5. Not researching data properly

If you have gaps in segments of your data, you may need to use third parties to research this for you. This can be highly productive, but it is essential to brief the agency thoroughly, ask for a data sample, and then monitor the research process extremely closely. Take a long-term view – you can often get your data investment back in the first year, but the real value is in the second and third year, when you should get up to 400% ROI.

6. Lack of categorisation

If your database is not properly aligned with your audience segmentation, then you will have to send out messaging that may not be very relevant to a large number of people – resulting in a high number of unsubscribes. On your CRM, you will need to be able to tag records to align with different segments. This will allow you to send more targeted and relevant campaigns.

7. Not planning data in advance

Data can’t be a last-minute fix. It can take months to identify gaps in data and then research to fill in the gaps, clean data and plan your campaign. If you plan to use media partnerships to reach specific sectors, these are likely to also take months to set up.

8. Lack of skilled people

Managing data is a skilled discipline – it requires experience in managing data research firms, working with database providers, and knowing how the data needs to be structured within your marketing tech stack. Plus you need a very strong attention to detail. Good data marketers can think strategically and are highly analytical. Many marketing teams lack these skills.

9. Not tracking engagement

Watch your email analytics to check the quality of the data you have. You should have over 97% deliverability. Open rates should be 15%+, click-through rates should be 1.5%+ and click-to-open rates should be 8%+. If they are lower the data might be poor quality.

Limit emails to any individual to no more than twice a week, even if it is for different events. If you run multiple events, you need to have a single database and co-ordinate activity across campaigns.

10. Misdirected compliance efforts

Many publishers focused their GDPR efforts on the datasets they are using for email marketing, particularly attempting to collect consent from all of the people they wanted to email. The reality is that GDPR itself did not change the rules about who can be emailed with or without opt-in (there are separate pieces of regulation in each EU member state that define that). In B2B markets, depending on the country, prior opt-in is not always required for email, so attempting to collect it for all contacts before contacting them is likely to be overly cautious and is likely to kill your marketing effectiveness, especially for events that require large datasets in niche markets.

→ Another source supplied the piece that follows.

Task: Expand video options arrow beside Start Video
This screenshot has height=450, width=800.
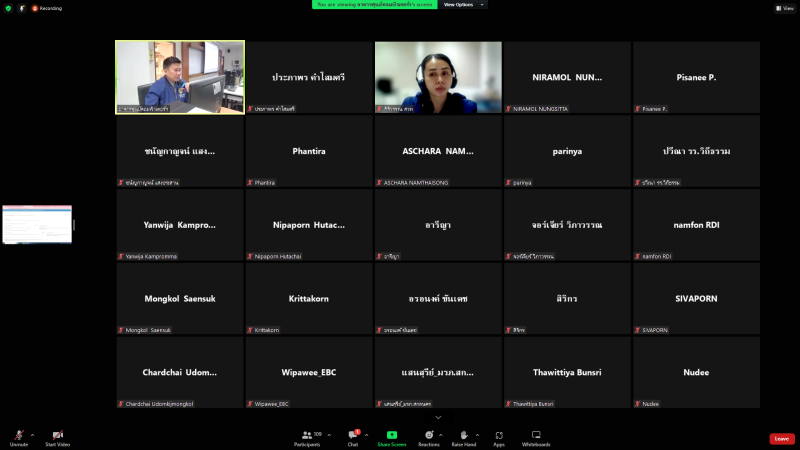Action: pos(75,435)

But do keep an eye on current regulations and any possible future changes to ensure you don’t fall foul of the law for countries where consent or opt-in is required and where it is required, do ensure that you are collecting and recording it in the correct way. These considerations should be built in to how your database is configured and managed, and a specialist with the required compliance knowledge is essential in getting this set up correctly.

If you are an events business leader, these are the questions you should be asking your head of marketing:

  • How many relevant records do we have on our database for marketing our event(s)? Do we have enough based on our event targets?
  • How clean and up to date are our database records, especially those most important to us? Can we do targeted messaging based on how the data can be segmented in our database? What segments can we identify?
  • Is our website set up to capture good, new names to add to the database, with the right permissions?
  • Do we use a research firm to collect data in most important audience groups?
  • Do we have access to a database provider to find large volumes of data fast?
  • Do we have the required skills and resources in-house to manage our database well?
  • What is our plan to invest in improving our database?

Data quality is far more important than choice of CRM. You can use a basic, free CRM and still get good results if you have a large enough, clean, well segmented database.

We have worked with many event organisers on their marketing databases – and have always found that time invested on cleaning up, expanding and structuring the database well has always delivered a strong ROI!